Task goal: Update the items below by replacing every "GUI agent" with "screen agent", leaving all else unchanged.

Data for processing:
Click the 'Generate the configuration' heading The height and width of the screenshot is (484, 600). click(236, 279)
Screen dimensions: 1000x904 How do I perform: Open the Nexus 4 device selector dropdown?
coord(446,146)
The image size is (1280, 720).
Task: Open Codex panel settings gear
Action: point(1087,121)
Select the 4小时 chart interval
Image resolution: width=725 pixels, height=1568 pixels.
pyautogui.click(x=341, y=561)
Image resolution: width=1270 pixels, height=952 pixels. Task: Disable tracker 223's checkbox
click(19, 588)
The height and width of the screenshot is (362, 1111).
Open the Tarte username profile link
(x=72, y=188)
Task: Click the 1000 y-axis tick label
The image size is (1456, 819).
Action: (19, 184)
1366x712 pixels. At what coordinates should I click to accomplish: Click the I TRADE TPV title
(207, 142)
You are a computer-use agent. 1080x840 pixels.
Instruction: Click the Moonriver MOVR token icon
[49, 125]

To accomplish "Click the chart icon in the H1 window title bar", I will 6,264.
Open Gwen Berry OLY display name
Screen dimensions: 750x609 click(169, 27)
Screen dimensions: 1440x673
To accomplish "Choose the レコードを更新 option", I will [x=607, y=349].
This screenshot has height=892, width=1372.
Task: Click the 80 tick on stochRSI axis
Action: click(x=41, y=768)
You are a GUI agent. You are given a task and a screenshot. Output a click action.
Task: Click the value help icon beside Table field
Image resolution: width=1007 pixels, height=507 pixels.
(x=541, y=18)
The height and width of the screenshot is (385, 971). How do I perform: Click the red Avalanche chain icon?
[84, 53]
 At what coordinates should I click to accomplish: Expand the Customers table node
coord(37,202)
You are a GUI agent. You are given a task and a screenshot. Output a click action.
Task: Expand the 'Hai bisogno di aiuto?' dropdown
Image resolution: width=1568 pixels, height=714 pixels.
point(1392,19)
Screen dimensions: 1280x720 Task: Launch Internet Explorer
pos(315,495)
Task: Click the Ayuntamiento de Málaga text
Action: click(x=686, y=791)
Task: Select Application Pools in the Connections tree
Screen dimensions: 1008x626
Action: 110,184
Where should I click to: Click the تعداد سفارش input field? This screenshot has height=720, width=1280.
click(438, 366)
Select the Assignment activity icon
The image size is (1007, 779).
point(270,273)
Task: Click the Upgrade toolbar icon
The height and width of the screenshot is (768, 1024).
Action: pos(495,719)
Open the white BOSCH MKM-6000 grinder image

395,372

Result of this exercise:
Click the 'Generate the configuration' heading The height and width of the screenshot is (484, 600). click(236, 279)
Screen dimensions: 1000x904 How do I perform: Open the Nexus 4 device selector dropdown?
coord(446,146)
The image size is (1280, 720).
Task: Open Codex panel settings gear
Action: point(1087,121)
Select the 4小时 chart interval
Image resolution: width=725 pixels, height=1568 pixels.
pyautogui.click(x=341, y=561)
Image resolution: width=1270 pixels, height=952 pixels. Task: Disable tracker 223's checkbox
click(19, 588)
The height and width of the screenshot is (362, 1111).
Open the Tarte username profile link
(x=72, y=188)
Task: Click the 1000 y-axis tick label
The image size is (1456, 819).
Action: (19, 184)
1366x712 pixels. At what coordinates should I click to accomplish: Click the I TRADE TPV title
(207, 142)
You are a computer-use agent. 1080x840 pixels.
Instruction: Click the Moonriver MOVR token icon
[49, 125]

To accomplish "Click the chart icon in the H1 window title bar", I will 6,264.
Open Gwen Berry OLY display name
Screen dimensions: 750x609 click(169, 27)
Screen dimensions: 1440x673
To accomplish "Choose the レコードを更新 option", I will [x=607, y=349].
This screenshot has height=892, width=1372.
Task: Click the 80 tick on stochRSI axis
Action: click(x=41, y=768)
You are a screen agent. You are given a task and a screenshot. Output a click action.
Task: Click the value help icon beside Table field
Image resolution: width=1007 pixels, height=507 pixels.
(x=541, y=18)
The height and width of the screenshot is (385, 971). How do I perform: Click the red Avalanche chain icon?
[84, 53]
 At what coordinates should I click to accomplish: Expand the Customers table node
coord(37,202)
You are a screen agent. You are given a task and a screenshot. Output a click action.
Task: Expand the 'Hai bisogno di aiuto?' dropdown
Image resolution: width=1568 pixels, height=714 pixels.
point(1392,19)
Screen dimensions: 1280x720 Task: Launch Internet Explorer
pos(315,495)
Task: Click the Ayuntamiento de Málaga text
Action: click(x=686, y=791)
Task: Select Application Pools in the Connections tree
Screen dimensions: 1008x626
Action: 110,184
Where should I click to: Click the تعداد سفارش input field? This screenshot has height=720, width=1280.
click(438, 366)
Select the Assignment activity icon
The image size is (1007, 779).
point(270,273)
Task: Click the Upgrade toolbar icon
The height and width of the screenshot is (768, 1024).
Action: pos(495,719)
Open the white BOSCH MKM-6000 grinder image

395,372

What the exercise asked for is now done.